Proton-Induced Reactivity of NO^– from a {CoNO}⁸ Complex

Research on the one-electron reduced analogue of NO, namely nitroxyl (HNO/NO^–), has revealed distinguishing properties regarding its utility as a therapeutic. However, the fleeting nature of HNO requires the design of donor molecules. Metal nitrosyl (MNO) complexes could serve as potential HNO donors.
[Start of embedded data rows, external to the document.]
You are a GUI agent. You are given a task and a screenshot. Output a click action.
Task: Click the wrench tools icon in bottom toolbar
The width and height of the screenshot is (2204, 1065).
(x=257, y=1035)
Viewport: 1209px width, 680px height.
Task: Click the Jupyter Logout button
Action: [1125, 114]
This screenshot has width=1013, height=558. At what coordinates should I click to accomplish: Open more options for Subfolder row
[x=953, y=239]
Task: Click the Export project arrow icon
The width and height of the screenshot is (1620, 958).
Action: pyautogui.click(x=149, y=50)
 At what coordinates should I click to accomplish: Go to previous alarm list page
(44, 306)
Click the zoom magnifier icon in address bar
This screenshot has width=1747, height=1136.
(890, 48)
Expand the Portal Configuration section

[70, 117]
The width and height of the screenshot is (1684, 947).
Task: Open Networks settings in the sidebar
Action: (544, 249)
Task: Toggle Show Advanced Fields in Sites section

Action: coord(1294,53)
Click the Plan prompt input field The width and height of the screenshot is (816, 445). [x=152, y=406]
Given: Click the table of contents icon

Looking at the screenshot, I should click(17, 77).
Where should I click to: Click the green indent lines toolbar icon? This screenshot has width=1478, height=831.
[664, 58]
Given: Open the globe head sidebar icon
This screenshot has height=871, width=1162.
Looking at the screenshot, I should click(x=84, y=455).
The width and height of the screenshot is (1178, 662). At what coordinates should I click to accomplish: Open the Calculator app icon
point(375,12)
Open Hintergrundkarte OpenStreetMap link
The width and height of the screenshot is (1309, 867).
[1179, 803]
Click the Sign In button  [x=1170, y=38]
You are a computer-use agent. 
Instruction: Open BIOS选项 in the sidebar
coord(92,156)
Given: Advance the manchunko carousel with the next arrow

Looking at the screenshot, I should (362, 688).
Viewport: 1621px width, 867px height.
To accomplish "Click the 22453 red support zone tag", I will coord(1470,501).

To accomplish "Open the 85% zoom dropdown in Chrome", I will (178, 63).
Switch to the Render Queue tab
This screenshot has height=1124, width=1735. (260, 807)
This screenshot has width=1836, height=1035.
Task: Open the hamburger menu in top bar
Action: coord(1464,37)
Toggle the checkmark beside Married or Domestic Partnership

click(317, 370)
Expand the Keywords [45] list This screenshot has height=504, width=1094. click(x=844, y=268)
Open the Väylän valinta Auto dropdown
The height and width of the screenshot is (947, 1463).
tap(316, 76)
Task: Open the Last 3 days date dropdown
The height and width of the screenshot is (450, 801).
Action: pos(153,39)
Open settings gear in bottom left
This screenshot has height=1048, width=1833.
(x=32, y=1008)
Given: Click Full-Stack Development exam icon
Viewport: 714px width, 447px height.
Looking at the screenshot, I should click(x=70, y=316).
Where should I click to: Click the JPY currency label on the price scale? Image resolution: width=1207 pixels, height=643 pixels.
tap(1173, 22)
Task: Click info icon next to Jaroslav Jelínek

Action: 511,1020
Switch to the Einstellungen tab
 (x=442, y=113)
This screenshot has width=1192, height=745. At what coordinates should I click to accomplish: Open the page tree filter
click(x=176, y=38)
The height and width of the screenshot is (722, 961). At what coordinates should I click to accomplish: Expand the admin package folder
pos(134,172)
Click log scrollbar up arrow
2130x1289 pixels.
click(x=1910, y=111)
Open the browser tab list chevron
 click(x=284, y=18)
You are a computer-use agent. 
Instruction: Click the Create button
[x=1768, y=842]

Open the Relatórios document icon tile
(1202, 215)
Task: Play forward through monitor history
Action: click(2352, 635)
The synthesis, spectroscopic/structural characterization, and HNO donor properties of a {CoNO}⁸ complex in a pyrrole/imine ligand frame are reported. The {CoNO}⁸ complex [Co­(LN₄^PhCl)­(NO)] (1) does not react with established HNO targets such as Fe^III hemes or Ph₃P. However, in the presence of stoichiometric H⁺ 1 behaves as an HNO donor. Complex 1 readily reacts with [Fe­(TPP)­Cl] or Ph₃P to afford the {FeNO}⁷ porphyrin or Ph₃PO/Ph₃PNH, respectively. In the absence of an HNO target, the {Co­(NO)₂}¹⁰ dinitrosyl (3) is the end product. Complex 1 also reacts with O₂ to yield the corresponding Co^III-η¹-ONO₂ (2) nitrato analogue. This report is the first to suggest an HNO donor role for {CoNO}⁸ with biotargets such as Fe^III-porphyrins.